EXERCISE — Copy out the data that follows exactly, leaving out no line.

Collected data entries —
*** Begin section ***
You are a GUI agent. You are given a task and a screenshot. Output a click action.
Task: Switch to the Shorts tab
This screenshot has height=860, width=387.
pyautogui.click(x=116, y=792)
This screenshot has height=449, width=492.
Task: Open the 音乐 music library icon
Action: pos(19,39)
*** End section ***
RESULT —
You are a GUI agent. You are given a task and a screenshot. Output a click action.
Task: Switch to the Shorts tab
This screenshot has height=860, width=387.
pyautogui.click(x=116, y=792)
This screenshot has height=449, width=492.
Task: Open the 音乐 music library icon
Action: pos(19,39)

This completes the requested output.